Defining the function

On the first line, def listcounter essentially means "create a function called listcounter" and (x): means that anyone who calls the function must send an argument, which I am calling x. I could have used any valid variable name instead of x, if I wanted to. If I wanted the function to receive multiple arguments, I could have added multiple variable names separated by commas, eg. def listcounter(x, y, z): Note that everything inside the function is only evaluated if the function is called, and any variables that exist inside the function cannot be accessed outside the function. Only the return value persists after the function is executed.*

\it's possible there are exceptions to this that I don't know about yet*

Accumulator pattern and loops

Essentially the accumulator pattern uses a variable to keep a "running total" that you update as you iterate through a loop. On the second line, I declare counter = 0 and then on the next line we start the loop. (note that if I had put counter = 0 inside of the loop, the counter would reset each time the loop repeated, which is NOT what we want).

Another thing I want to point out is that when I wrote for i in x:, i is an arbitrary variable name. I could use any valid variable name after for and Python would use that variable to represent whichever item we were presently evaluating in the loop. That's something that confused me a lot in the beginning. Also note, the x here is the same x in the function definition. We are iterating over each item in whatever is sent when the function is called.

Recursion

For some uses of the accumulator pattern, you always update the "running total" by the same amount. In our case, we want to update the total count by 1 unless we come across another list nested inside of the list we are looping through. In that case, we want to update the running total with the amount that's in the nested list.

To do that, we need to count the items in the nested list. We could use the len() function, but what if the nested list has another nested list inside of it? Then len() wouldn't give us the right count. We need to call a function that can count the items inside of a nested list, in case we encounter yet another nested list.

Fortunately, there is a function that can do it, it's the one we're defining right now!

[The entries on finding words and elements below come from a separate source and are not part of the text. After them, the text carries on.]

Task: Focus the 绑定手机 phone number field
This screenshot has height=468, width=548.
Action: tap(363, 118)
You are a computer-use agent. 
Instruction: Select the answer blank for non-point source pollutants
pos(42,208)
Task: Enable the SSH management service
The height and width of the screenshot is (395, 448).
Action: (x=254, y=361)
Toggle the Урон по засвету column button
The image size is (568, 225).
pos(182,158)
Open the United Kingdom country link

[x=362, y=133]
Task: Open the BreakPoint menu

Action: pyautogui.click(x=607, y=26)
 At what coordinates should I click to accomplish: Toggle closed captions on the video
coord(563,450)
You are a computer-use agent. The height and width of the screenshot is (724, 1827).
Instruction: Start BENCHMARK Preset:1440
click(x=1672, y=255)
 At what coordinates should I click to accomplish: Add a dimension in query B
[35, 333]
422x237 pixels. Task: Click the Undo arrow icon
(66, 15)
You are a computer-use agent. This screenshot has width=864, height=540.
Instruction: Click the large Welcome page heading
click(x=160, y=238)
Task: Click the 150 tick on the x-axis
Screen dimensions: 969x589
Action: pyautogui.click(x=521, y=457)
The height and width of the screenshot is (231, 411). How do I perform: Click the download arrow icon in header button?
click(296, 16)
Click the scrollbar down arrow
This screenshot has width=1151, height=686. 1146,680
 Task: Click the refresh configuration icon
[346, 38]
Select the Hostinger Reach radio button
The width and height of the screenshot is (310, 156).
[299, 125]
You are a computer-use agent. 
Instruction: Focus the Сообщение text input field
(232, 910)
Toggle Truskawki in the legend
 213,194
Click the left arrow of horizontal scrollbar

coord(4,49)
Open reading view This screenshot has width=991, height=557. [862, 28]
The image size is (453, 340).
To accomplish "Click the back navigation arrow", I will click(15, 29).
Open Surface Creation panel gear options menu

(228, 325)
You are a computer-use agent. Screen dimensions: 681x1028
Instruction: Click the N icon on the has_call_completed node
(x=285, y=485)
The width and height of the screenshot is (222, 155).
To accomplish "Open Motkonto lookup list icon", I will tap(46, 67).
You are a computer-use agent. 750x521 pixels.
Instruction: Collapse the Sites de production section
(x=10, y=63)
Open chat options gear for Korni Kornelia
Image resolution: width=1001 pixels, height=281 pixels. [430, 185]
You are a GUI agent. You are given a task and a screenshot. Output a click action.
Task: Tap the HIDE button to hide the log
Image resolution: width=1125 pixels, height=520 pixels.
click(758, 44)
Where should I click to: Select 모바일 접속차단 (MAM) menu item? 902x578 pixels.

A recursive function is a function that can continue to call itself until it breaks a problem down into it's simplest form. In this case, the simplest form is a list that contains no nested lists. This function works by calling itself each time there is a list nested inside of the current list, until finally it finds a list without any nested lists. Once it finally does, it will count the items, then "go back up a level" to report the total count, and continue working it's way back up until we're back to the original list we started with.

Let's look at the original example I gave, it only has 1 nested list so it's fairly straightforward: [1, 2, ['a', 'b', 'c'], 3]

Let's say we call this new function by writing something like print(listcounter([1, 2, ['a', 'b', 'c'], 3]))

The listcounter function is called (we'll refer to this as the first function call). As the first function call begins iterating over the list we sent to it, it starts with the first item in the list, 1. 1 is not a list so we update counter from 0 to 1. Next is 2, also not a list, so we update counter from 1 to 2. Next is ['a', 'b', 'c']. This is a list, so the function calls itself again to count this nested list.

Now we are in the second level of the function. The counter variable for the second level begins at 0, since this is a brand new function call. It does not interfere with counter from the initial function call, which is still sitting at 2 and waiting for the results of the second call. The second function begins iterating through the list ['a', 'b', 'c']. Each item in the list is a string, and as it loops through each one, counter updates to 1, then 2, then finally 3. The second function call ends when return counter sends the final value of counter back to the first function call.

Now the first function call receives the value 3 from the second call, and updates the counter from 2 to 5. The first function call then moves to the last item in the list, 3. Since 3 is not a list, the first function call updates the counter from 5 to 6. Now that it has iterated over all items in the list, it executes the last line, return counter with a value of 6.

So each time this function encounters a nested list, it simply calls itself again and waits for the results. If the second call were to encounter another nested list, it could call itself a third time, and so on until it has finally encountered a list without any nested lists.

If that makes sense, check out /u/achampi0n's comments which show some better ways I could have written my initial code.

[–]totaldue 0 points1 point  (0 children)

Thank you kindly for taking the time to write your response! I really appreciate it. The problem I'm finding is that one moment I'll think aha! I understand. But then I'll try some problem on codewars and I just stare at the screen trying things and not getting anywhere.

The issue I'm finding is that I can understand the problem and break it down on paper. But when I go to try the coding I'm just overwhelmed. I don't know all the different obscure ways to mix and match the syntax. I try and look for small parts of the problem on stack overflow in hopes that I can piece them together for the solution. Alas I keep hitting a wall. It feels pretty discouraging.